Ramona quickly dusted the impressions, photographed the prints, and then examined the shallow pit the wooden slats had hidden. The earth had been disturbed, as though something had been dug out. A rectangular, dimpled outline around the edge of the pit suggested the object had been about the size of a briefcase.

Ramona photographed the pit, and the flash from her camera reflected off something shiny at one corner that was almost completely covered in dirt. She tried to pick it up with tweezers but couldn’t pull it free. Using the trowel, she pried it loose, slipped it off the trowel into a clear plastic bag, and zipped it closed. It was a gold coin, a 1974, one-troy-ounce South African Krugerrand. She put it in her coat pocket along with the other evidence she’d collected and went outside.

“Is it my turn?” Matt Chacon asked, standing next to the fire in the oil drum, looking warm and dry.

“Look at this.” Ramona handed Matt the bagged coin.

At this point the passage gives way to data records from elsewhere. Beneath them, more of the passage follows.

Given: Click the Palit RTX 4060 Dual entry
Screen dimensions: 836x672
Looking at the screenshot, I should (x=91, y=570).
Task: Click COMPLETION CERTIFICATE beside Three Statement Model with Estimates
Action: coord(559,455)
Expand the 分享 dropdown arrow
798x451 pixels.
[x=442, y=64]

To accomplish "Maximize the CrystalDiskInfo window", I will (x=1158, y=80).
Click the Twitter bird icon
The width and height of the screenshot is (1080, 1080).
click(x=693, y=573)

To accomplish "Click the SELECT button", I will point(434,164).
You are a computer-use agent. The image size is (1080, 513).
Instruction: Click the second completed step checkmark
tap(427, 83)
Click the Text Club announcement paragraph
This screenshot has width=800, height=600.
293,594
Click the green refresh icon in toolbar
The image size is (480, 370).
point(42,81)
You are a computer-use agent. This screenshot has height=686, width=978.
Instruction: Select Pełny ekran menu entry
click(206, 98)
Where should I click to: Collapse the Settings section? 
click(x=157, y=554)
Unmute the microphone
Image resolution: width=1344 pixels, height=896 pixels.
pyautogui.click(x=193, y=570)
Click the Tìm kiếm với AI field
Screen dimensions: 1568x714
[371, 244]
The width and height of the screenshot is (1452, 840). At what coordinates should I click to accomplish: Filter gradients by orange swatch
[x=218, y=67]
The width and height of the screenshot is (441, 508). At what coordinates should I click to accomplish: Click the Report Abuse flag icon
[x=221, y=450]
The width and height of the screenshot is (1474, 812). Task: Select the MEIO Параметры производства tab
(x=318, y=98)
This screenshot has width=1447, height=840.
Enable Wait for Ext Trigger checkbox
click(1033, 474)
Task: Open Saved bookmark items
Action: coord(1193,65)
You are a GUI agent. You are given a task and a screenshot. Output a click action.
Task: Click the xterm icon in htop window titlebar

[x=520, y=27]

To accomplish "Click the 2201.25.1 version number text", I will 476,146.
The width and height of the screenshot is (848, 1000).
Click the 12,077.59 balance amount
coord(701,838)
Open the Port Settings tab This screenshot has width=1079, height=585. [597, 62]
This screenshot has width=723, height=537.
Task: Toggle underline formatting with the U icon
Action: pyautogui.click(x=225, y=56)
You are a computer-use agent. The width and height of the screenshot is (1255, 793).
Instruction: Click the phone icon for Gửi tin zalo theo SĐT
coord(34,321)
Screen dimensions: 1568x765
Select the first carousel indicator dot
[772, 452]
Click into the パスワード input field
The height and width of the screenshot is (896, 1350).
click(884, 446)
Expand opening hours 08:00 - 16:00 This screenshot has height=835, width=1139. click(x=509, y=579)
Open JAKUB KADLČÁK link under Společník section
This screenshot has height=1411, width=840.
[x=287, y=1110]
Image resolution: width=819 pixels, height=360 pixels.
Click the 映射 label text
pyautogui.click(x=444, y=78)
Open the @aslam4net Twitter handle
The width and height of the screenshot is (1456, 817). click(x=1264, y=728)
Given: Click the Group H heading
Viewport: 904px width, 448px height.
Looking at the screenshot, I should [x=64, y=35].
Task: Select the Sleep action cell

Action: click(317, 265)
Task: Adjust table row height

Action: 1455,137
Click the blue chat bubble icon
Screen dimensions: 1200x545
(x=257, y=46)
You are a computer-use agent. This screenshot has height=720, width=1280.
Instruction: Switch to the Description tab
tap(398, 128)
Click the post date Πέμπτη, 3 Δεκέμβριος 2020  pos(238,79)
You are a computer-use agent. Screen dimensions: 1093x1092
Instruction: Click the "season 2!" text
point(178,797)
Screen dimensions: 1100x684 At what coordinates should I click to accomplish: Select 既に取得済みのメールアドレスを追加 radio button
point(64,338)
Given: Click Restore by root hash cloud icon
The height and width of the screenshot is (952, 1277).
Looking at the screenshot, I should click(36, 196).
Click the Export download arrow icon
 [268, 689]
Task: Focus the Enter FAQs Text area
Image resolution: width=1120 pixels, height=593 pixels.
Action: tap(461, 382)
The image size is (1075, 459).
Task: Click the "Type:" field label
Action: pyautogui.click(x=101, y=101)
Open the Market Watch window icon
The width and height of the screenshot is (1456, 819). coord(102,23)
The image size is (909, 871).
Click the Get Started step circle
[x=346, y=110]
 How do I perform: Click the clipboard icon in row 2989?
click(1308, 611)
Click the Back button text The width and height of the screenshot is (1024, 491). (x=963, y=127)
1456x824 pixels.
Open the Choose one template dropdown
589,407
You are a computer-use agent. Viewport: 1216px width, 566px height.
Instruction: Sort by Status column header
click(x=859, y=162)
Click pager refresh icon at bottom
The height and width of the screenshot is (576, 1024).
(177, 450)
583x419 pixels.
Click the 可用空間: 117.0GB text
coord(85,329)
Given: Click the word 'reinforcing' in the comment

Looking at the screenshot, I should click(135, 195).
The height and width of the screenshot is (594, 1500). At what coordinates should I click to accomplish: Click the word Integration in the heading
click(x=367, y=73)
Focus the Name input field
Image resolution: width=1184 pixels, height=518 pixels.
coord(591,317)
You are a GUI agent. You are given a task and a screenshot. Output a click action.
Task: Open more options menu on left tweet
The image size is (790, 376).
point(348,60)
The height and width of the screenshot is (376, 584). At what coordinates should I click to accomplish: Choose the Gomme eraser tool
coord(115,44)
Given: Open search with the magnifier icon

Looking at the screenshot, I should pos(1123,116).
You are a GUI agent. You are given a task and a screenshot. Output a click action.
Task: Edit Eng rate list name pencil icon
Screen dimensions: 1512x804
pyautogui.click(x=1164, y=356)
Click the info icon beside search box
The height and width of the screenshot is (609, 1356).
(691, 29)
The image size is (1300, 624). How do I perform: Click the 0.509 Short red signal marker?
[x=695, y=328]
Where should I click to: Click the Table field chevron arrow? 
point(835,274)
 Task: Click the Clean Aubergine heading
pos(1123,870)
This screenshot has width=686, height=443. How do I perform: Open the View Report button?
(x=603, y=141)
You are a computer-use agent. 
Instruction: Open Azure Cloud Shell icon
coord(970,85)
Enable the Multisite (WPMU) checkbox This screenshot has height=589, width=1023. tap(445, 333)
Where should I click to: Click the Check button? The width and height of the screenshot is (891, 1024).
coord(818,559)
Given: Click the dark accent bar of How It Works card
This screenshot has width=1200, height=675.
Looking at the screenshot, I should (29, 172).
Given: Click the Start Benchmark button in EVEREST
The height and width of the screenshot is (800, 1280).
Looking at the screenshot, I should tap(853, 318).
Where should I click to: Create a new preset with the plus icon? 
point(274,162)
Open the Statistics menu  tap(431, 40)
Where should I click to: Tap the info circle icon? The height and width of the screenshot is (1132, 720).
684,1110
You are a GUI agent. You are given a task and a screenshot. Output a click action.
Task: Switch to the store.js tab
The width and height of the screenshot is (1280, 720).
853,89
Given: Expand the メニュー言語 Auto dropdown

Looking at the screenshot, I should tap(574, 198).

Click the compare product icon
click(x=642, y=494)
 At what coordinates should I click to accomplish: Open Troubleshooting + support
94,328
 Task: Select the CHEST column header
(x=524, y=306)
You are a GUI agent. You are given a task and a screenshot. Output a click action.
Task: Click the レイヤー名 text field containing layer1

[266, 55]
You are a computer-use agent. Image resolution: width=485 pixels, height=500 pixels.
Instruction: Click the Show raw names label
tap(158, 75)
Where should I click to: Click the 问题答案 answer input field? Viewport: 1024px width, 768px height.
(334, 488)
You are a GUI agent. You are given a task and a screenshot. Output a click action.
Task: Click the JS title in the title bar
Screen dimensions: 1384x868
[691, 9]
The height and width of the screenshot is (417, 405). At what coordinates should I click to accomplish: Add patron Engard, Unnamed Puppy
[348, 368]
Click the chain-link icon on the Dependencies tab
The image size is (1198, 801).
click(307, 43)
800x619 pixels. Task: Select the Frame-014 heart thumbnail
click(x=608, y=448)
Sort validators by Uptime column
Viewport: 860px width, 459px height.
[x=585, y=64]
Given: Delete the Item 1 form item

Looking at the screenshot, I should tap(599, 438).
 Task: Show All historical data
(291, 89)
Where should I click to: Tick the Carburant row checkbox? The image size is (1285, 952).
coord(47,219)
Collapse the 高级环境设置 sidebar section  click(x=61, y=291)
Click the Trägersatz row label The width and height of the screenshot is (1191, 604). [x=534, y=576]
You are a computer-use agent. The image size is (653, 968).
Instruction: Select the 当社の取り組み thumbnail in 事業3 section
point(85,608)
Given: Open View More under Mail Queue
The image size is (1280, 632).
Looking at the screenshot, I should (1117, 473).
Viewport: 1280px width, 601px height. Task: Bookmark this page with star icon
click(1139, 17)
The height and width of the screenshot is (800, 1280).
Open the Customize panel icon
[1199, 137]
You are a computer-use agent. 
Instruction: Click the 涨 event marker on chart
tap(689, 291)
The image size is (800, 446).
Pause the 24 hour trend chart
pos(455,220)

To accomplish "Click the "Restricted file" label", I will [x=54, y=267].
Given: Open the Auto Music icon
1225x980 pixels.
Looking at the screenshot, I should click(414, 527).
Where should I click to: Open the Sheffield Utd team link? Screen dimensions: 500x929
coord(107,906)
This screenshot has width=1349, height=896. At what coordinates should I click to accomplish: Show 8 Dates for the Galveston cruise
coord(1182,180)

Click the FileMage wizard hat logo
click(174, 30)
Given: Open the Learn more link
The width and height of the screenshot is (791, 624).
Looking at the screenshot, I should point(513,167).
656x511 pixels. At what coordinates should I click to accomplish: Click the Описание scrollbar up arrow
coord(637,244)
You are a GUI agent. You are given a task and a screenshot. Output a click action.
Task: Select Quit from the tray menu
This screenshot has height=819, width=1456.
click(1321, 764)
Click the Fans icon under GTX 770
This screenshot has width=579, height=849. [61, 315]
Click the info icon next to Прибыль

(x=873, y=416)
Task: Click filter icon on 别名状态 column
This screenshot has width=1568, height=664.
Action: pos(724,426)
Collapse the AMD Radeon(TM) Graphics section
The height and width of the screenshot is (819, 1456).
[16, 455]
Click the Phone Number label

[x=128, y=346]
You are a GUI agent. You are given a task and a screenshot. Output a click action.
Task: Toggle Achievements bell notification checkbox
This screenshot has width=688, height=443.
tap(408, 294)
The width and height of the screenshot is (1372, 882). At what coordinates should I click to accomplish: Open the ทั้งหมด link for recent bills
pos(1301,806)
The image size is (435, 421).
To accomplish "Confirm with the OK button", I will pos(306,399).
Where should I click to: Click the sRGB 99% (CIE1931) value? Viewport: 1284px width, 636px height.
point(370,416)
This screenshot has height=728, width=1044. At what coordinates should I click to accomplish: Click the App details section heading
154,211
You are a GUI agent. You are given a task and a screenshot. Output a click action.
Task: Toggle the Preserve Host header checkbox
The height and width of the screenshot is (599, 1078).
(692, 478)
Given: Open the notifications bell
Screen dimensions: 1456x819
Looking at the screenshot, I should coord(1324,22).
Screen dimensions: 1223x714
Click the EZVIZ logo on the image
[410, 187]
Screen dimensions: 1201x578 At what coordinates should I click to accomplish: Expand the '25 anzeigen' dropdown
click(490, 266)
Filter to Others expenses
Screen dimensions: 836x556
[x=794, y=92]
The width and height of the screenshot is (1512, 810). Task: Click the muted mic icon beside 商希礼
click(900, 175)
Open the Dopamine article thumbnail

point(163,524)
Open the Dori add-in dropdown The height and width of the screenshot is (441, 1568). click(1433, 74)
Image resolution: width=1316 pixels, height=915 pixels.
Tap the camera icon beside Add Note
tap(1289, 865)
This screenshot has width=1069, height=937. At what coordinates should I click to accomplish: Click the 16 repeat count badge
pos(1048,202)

“A one-ounce Krugerrand. First produced in 1970. The obverse depicts Paul Kruger, the first president of the South African Republic, and the reverse shows the springbok, the national animal. During the apartheid years in South Africa, Krugerrands were banned from the United States.”

“I didn’t know you were a numismatist.” The heat from the fire felt wonderful. Ramona edged closer to the oil drum.

“Hardly that. I earned a coin collection merit badge in Boy Scouts.”

“I’m impressed. So how much is it worth?”

“If I remember correctly, Krugerrands contain exact amounts of gold, so the value of each coin is equivalent to the current market price of gold.”